It appears that Microsoft is planning to shift more—and maybe even all—of its first-party services, such as Bing, Office 365 and Xbox Live to Azure.
Nowadays, Wall Street analysts are focused mostly on the company’s cloud storage. Why? During Microsoft’s quarter earnings calls, officials of the company talk a lot about “the intelligent cloud.” It includes revenues generated from Azure (a public cloud), which is mainly operated for private and hybrid server products and services. It contains mainly products and services under the Cloud & Enterprise domain, but it contains Windows Server, SQL Server, System Center, Azure, and Enterprise Services, notes ZDNet.
The executives of Microsoft said that its Fiscal 2016 third quarter reports had stated that its intelligent cloud segment has scored $6.1 billion, which can be said that 3.3 percent increase has been seen in a year. However, to note that the Office 365 consumer and business services are not included in the intelligent cloud number. They are under Productivity and Business Processes.

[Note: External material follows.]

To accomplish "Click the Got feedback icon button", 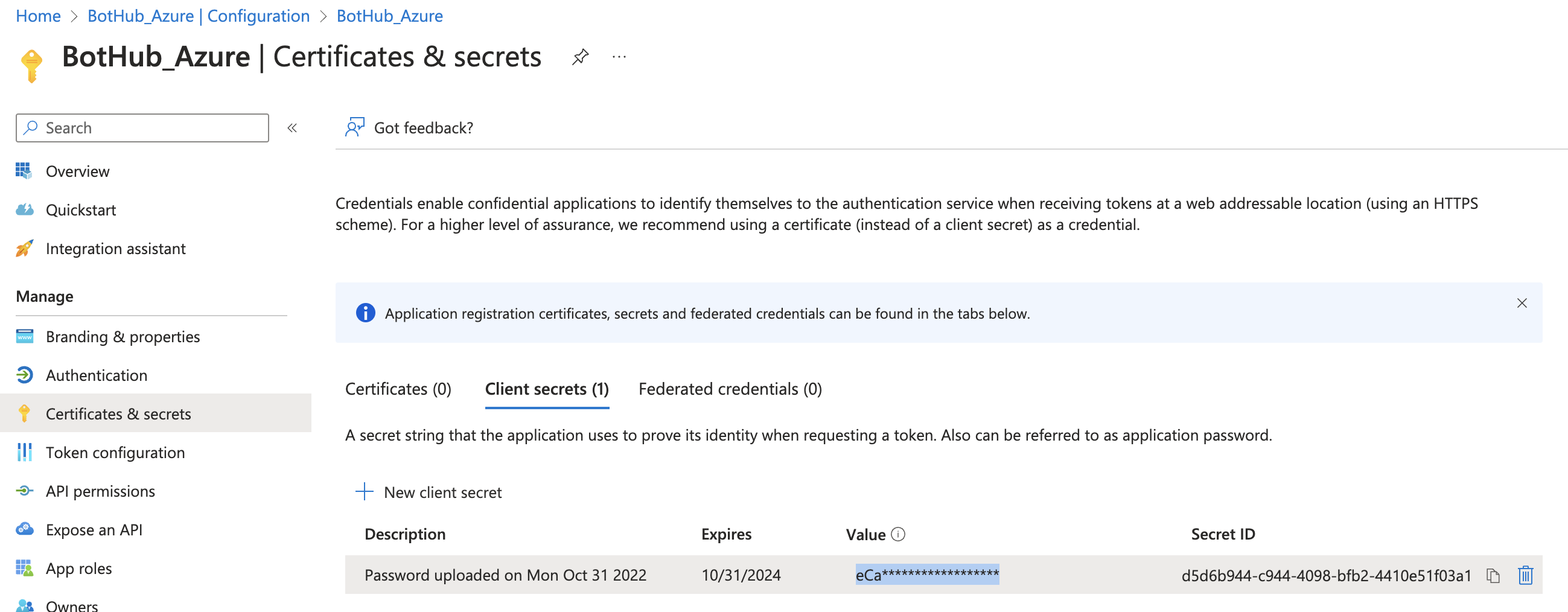I will (355, 128).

Microsoft’s officials expect that the “commercial cloud”, which is a part of the company, will reach $20 billion annual run rate at the company’s fiscal 2018. According to the firm, the revenues would come from its Office 365 business services (Exchange Online, SharePoint Online, Skype for Business Online), Azure, and Dynamics CRM Online and its Enterprise Mobility Suite (EMS). However, it excludes on-premises server, and cloud hosting services.
As of its fiscal 2016 third quarter, the run rate of commercial cloud was at $10 billion annually, said Microsoft. Today, officials have repeated that the company is on the way to hit its $20 billion run rate goal.
The commercial cloud bucket in Azure contains a number of Microsoft’s own services that includes Office 365 business, Office 365 consumer, Bing and Xbox Live.